April 29, 2005

Disgusting

I can't even look at Fabio. I can't even think about what he did.

Granted, none of us is without stain in the delicacy department: the Rodent likes to sniff what oughtn't be sniffed; the Man scratches places that are best left alone; the Woman has a belch that could wake the dead; and I, yes, even I have been known to throw up an unpleasantness now and then.

But what happened in the basement this week was beyond the pale. What Fabio did was... oh Lord, I can't even discuss it. I'm gonna be sick. Again.

I now realize, and confess with no small dose of shame, that I've been deluding myself about my brother's mental state. He is not your average bumbling fool or garden-variety village idiot; he is a deeply disturbed cretin.

I mean, YUCK.

April 20, 2005

The party's over, boys

The Woman has returned, and with her a state of normalcy, such as it is around here. I have mixed feelings.
The quality of service will definitely improve with her return. Let's face it, the Man just doesn't have the right stuff when it comes to attending to my requirements. The bastard rarely gets off the couch, and his pellet-delivery technique is sloppy at best.

The Woman also exudes a quieting effect on the Big Rodent (the Man has pretty much let that beast run amok). What's more, there has been some truly disturbing behavior in her absence: First, I witnessed Fabio actually giving the Rodent a bath, and not long after, my own brother, my sainted mother's son, allowing HIMSELF to be bathed by the slobbery tongue of the poop-eating Rodent! Disgusting. I'm sure that kind of perversion will be brought to a quick end. The Woman brings with her a return to not only law and order and common decency, but hygiene as well... I also assume the Man will start showering again now that she's back. Heaven be praised.
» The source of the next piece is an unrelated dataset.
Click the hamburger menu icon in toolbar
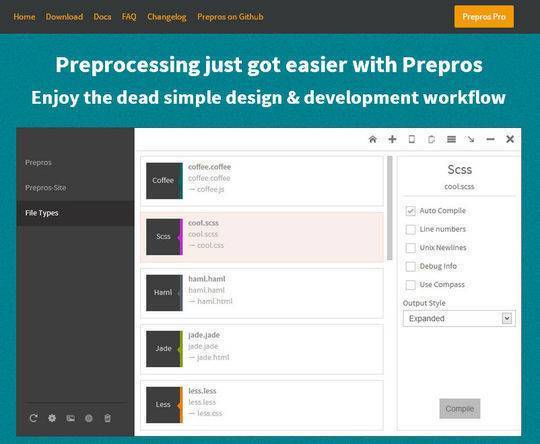The image size is (540, 444). (x=451, y=139)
Still, I must confess some regret that, now that the Woman is back in the bed, I won't be able to sit on her pillow in the middle of the night and stare at the Man with my most intense and unflinching glower. It really gets to him, and I've had such fun over the past week. He'd try rolling away from me, or burying his head in the covers, and I'd just stare right through his skull into his vulnerable little mind. What little sleep he was able to pull off must have been plagued by the darkest nightmares of clawful death. I am a merciless devil!

Oh well. Such simple pleasures come and go. A bowlful of pellets and little civility trump just about anything these days. I must be getting old.

And don't think I'm totally devoid of sentiment: I barfed up a welcome-home gift just for the Woman, but the Man cleaned it up before she returned. Her loss.